The footnote under Item 8(b) was intended to provide a cross reference to a discussion of the revenue recognition policy used by the Company’s JDL Technologies segment (“JDL”) for one customer beginning in the Company’s 2006 fiscal year.  Under that policy, because 90% of the amount earned for work performed by JDL under contracts with the US Virgin Islands Department of Education (“VIDE”) was paid by the federal government under its eRate program and all payments under the eRate program required prior approval by the School and Libraries Division of the Universal Services Administration (“SLD”), JDL did not recognize revenues under VIDE contracts until approval was given by SLD.  Therefore, with respect to work performed by JDL for VIDE in 2007, which necessarily involved the expensing of costs in 2007, JDL did not recognize approximately $2 million in revenues for this work until 2008 when SLD gave its approval.

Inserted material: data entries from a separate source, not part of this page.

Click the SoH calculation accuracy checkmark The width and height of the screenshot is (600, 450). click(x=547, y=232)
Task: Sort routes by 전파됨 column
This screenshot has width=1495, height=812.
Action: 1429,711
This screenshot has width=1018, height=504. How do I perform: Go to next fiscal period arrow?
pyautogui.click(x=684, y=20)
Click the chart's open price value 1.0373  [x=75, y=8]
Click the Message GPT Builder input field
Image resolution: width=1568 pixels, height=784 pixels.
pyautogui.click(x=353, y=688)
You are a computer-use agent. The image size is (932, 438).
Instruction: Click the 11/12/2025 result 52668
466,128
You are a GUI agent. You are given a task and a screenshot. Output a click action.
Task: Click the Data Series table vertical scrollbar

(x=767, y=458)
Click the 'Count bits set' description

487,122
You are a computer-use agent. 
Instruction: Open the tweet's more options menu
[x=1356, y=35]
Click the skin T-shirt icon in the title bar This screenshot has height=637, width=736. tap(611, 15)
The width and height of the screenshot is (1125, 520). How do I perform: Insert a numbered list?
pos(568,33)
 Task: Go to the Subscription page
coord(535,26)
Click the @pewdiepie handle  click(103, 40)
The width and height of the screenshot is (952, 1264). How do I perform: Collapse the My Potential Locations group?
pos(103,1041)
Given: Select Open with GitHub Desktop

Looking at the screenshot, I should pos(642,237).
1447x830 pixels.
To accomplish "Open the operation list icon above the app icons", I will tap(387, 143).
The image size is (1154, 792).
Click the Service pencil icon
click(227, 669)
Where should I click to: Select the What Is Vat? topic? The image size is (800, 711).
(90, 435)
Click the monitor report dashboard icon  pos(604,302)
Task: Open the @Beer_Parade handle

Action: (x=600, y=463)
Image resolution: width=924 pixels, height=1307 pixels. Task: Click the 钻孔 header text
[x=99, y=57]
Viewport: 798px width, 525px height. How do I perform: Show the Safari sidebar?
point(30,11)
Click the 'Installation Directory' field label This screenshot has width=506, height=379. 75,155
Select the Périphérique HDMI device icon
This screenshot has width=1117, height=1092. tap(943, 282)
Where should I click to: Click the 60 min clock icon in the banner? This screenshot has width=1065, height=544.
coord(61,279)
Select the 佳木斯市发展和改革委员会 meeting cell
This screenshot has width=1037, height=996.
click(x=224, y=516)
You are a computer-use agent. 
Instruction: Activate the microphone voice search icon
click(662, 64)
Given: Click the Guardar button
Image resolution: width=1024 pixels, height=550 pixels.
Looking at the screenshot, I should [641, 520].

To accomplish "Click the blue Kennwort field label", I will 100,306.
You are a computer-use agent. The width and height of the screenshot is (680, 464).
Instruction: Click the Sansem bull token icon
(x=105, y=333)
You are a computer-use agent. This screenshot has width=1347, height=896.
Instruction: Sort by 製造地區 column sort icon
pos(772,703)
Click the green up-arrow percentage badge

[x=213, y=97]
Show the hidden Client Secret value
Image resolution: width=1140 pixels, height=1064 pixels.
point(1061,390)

The Company discussed the effect on JDL’s revenues and gross margins resulting from the application of its revenue recognition policy for VIDE contracts in the 10-K in “Management’s Discussion and Analysis of Financial Condition and Results of Operations -- “Results of Operations” in its discussion of JDL’s results under the captions “2009 Compared to 2008” and “2008 compared to 2007.”  Further, in addition to the discussion of JDL’s revenue recognition policy for VIDE contracts in Footnote 1 to the Notes to the Company’s Consolidated Financial Statements, the Company discussed this policy in the MD&A presentation of “Critical Accounting Policies” under the caption “Revenue Recognition.”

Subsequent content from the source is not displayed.